• What to work on:
Count how many lines in the material below hold the word "will"; the reply is that number alone.

• Supplied information:

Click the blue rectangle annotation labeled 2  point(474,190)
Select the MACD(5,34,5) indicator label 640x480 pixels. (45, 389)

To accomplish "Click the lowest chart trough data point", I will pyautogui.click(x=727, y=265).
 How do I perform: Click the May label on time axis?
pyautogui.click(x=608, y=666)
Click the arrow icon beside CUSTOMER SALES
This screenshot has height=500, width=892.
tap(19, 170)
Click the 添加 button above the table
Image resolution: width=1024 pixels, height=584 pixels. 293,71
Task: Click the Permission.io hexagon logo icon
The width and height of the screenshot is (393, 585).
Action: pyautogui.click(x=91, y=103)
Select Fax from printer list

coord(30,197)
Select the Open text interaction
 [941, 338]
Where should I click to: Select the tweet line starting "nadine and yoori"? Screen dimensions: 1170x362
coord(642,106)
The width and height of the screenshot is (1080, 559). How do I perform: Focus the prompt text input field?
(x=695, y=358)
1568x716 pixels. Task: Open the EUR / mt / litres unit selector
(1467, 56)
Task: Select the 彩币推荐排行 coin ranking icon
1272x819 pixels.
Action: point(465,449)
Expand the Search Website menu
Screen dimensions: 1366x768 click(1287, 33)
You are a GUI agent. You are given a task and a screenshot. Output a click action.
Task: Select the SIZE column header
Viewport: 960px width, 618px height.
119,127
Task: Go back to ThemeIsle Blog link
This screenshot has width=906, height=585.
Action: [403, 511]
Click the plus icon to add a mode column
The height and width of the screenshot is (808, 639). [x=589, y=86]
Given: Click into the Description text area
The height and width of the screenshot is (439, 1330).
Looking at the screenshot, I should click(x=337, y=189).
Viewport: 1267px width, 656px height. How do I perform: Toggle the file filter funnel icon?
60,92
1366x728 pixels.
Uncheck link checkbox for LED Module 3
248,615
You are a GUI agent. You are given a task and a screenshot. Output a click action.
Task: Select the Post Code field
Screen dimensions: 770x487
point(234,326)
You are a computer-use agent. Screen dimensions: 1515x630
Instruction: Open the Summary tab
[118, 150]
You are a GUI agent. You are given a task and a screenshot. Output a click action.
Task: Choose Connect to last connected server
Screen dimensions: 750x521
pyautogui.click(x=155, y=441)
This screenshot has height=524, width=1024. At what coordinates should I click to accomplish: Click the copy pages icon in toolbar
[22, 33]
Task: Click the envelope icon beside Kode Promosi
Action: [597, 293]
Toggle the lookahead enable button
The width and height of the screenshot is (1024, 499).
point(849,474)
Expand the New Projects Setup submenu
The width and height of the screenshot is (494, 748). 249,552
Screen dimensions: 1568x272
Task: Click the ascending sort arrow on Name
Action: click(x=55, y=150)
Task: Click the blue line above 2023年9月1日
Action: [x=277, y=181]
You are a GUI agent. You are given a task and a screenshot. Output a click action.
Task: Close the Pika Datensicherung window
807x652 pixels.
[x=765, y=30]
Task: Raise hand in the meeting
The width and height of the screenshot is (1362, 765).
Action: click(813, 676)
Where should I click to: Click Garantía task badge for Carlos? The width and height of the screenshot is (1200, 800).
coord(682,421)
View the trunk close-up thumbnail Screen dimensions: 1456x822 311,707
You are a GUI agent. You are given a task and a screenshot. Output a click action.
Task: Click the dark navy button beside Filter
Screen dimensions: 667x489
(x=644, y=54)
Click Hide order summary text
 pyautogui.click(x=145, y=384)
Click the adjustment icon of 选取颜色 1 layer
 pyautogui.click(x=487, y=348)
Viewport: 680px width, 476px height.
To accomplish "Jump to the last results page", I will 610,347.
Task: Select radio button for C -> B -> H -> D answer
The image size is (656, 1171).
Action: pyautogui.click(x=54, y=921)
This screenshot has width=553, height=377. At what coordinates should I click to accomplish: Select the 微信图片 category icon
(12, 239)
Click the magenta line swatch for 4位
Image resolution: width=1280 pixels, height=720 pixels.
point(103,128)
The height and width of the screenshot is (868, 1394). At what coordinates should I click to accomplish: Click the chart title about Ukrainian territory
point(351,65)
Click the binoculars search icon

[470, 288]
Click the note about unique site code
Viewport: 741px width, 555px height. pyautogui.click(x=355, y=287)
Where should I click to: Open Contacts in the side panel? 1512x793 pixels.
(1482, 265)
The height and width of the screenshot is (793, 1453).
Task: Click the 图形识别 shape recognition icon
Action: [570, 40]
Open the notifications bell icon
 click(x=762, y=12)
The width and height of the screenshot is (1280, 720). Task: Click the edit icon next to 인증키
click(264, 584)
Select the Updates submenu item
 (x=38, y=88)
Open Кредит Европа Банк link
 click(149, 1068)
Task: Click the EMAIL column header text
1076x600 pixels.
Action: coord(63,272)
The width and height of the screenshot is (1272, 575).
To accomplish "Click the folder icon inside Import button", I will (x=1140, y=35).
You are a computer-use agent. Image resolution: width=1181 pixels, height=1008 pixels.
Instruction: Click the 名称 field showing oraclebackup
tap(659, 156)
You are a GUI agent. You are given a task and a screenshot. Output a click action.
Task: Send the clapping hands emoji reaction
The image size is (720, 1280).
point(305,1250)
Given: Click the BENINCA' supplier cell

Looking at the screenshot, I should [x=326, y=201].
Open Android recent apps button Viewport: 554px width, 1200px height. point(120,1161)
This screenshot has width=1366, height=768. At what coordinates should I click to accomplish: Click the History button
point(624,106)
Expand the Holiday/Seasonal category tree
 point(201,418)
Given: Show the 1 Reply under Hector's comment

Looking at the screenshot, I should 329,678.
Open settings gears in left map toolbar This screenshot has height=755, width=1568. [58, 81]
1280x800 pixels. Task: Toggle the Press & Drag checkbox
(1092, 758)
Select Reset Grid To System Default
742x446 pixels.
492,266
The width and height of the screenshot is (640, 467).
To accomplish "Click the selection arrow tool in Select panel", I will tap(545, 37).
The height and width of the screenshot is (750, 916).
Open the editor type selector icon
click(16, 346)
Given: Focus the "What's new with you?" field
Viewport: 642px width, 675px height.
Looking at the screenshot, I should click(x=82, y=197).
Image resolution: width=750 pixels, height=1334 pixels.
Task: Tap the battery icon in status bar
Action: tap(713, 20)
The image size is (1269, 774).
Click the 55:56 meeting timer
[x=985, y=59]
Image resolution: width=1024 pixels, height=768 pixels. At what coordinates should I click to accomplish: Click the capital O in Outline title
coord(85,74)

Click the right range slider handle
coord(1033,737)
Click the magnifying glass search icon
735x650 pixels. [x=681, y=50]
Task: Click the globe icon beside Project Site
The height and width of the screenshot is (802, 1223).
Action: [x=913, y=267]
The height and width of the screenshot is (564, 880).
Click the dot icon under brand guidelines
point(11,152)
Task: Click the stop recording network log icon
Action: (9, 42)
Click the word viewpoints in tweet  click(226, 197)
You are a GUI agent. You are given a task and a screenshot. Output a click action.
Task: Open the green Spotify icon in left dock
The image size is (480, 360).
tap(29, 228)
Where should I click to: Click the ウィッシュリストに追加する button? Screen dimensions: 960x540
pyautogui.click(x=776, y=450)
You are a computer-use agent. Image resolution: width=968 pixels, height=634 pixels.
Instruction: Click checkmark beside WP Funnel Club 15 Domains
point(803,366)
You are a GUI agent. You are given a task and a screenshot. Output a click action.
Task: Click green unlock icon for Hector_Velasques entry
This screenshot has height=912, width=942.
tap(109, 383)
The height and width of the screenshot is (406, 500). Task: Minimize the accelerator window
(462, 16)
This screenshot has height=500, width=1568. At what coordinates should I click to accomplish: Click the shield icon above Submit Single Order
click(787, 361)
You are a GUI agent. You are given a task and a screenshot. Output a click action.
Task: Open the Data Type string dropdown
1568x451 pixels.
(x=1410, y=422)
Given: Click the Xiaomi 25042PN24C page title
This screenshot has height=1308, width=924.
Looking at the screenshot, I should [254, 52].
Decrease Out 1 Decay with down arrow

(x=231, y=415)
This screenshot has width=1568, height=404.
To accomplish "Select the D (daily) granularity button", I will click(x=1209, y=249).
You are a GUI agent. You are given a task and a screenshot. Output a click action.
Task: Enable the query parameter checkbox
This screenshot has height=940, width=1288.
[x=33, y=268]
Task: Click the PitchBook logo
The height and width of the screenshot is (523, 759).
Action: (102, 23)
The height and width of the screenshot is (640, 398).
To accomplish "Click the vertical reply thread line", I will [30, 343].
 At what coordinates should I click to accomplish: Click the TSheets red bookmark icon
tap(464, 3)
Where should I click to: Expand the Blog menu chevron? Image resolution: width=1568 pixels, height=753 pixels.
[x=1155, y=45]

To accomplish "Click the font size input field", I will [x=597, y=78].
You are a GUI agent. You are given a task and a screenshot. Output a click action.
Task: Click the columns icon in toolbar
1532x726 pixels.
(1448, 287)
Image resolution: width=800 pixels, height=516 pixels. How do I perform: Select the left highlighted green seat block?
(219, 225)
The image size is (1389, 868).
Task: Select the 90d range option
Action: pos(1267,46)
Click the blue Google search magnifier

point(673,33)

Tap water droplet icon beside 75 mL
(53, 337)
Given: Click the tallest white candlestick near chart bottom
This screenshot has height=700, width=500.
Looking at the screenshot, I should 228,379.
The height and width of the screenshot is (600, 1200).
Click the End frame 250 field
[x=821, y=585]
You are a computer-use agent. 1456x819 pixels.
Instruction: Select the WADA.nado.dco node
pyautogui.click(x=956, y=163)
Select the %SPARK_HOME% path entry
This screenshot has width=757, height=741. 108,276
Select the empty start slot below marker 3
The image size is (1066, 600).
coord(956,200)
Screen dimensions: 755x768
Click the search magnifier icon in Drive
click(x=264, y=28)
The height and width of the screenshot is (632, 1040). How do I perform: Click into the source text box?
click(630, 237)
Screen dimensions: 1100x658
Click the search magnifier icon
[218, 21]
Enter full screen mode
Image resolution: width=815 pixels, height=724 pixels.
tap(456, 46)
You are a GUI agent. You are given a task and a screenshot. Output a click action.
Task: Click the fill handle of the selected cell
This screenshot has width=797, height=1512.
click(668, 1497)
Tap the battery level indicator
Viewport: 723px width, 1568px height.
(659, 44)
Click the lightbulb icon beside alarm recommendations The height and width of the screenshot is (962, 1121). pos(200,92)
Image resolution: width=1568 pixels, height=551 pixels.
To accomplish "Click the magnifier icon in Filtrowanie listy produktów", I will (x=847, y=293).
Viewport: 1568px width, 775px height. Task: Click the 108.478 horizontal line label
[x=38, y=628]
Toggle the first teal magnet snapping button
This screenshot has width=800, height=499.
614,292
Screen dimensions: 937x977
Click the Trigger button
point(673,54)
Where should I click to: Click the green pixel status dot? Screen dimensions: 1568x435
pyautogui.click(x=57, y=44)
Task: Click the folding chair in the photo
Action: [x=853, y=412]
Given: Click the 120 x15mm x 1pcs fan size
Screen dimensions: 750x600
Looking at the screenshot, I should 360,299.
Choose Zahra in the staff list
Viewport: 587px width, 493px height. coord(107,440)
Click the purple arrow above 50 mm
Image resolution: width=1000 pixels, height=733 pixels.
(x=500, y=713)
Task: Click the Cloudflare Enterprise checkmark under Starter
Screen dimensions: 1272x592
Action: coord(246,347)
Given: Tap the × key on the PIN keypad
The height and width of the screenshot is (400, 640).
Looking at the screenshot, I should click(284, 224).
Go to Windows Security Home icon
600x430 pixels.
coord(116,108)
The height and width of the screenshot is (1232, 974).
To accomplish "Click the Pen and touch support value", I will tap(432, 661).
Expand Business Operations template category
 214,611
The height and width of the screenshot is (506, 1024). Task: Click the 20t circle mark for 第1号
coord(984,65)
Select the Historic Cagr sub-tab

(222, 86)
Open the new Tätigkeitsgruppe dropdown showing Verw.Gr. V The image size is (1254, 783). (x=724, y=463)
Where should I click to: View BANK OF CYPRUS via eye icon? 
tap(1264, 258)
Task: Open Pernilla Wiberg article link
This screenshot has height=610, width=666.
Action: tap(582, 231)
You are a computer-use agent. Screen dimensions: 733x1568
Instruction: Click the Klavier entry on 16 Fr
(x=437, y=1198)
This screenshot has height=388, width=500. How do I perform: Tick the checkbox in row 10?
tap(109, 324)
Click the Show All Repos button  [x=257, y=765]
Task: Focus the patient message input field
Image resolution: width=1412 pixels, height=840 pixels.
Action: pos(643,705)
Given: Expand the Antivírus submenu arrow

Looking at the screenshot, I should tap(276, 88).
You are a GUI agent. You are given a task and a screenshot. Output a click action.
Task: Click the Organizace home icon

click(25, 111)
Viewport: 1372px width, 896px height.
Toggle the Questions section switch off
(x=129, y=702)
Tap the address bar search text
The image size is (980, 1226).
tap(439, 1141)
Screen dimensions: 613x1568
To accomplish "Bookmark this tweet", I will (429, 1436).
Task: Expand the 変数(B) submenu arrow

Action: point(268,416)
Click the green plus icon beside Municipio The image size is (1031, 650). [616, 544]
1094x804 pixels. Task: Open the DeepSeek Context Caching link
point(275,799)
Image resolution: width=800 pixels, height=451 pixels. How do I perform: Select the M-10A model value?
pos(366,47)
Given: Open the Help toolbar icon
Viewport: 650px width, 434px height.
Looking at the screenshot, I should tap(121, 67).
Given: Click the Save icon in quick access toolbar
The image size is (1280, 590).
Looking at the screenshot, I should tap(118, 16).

• Completed task:
10